Zu Schreibweise und Auswahl der Belege siehe die allgemeine Anmerkung am Ende des Textes.
Wenn man nach festen Wortverbindungen sucht, in denen Beine vorkommen, stößt man auf eine ausgesprochen große Zahl an Kinegrammen, d. h. phraseologischen Wendungen, die nonverbales Verhalten ausdrücken. Die wenigsten davon beziehen sich auf die ältere Bedeutung des Wortes Bein, ‚Knochen’ bzw. Schank, wie in: et geet engem duurch Muerch a Been. Häufiger sind die Körperteile gemeint, die der Fortbewegung und dem sicheren Stand dienen. Dass beides, Laufen und Stehen, eine zentrale Rolle in unserem Alltagsleben spielt, mag die Vielzahl an Phraseologismen erklären, die sich um die Beine ranken, und dass die meisten von ihnen sowohl Kinegramme als auch Idiome sind, also eine übertragene Bedeutung haben. Wer beispielsweise mam lénkse Been opgestanen ass, wird sich kaum daran erinnern, welches Bein er tatsächlich als erstes aus dem Bett gestreckt hat, er ist einfach schlecht gelaunt.

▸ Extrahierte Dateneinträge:

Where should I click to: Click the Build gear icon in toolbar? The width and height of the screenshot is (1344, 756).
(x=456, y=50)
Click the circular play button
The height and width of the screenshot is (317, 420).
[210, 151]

▸ DEINE AUFGABE: Entnimm bitte dem Textauszug wörtlich die Stelle, die bei „Wenn man nach“ beginnt und bei „einfach schlecht gelaunt.“ endet.

▸ AUSGEARBEITETE LÖSUNG:
Wenn man nach festen Wortverbindungen sucht, in denen Beine vorkommen, stößt man auf eine ausgesprochen große Zahl an Kinegrammen, d. h. phraseologischen Wendungen, die nonverbales Verhalten ausdrücken. Die wenigsten davon beziehen sich auf die ältere Bedeutung des Wortes Bein, ‚Knochen’ bzw. Schank, wie in: et geet engem duurch Muerch a Been. Häufiger sind die Körperteile gemeint, die der Fortbewegung und dem sicheren Stand dienen. Dass beides, Laufen und Stehen, eine zentrale Rolle in unserem Alltagsleben spielt, mag die Vielzahl an Phraseologismen erklären, die sich um die Beine ranken, und dass die meisten von ihnen sowohl Kinegramme als auch Idiome sind, also eine übertragene Bedeutung haben. Wer beispielsweise mam lénkse Been opgestanen ass, wird sich kaum daran erinnern, welches Bein er tatsächlich als erstes aus dem Bett gestreckt hat, er ist einfach schlecht gelaunt.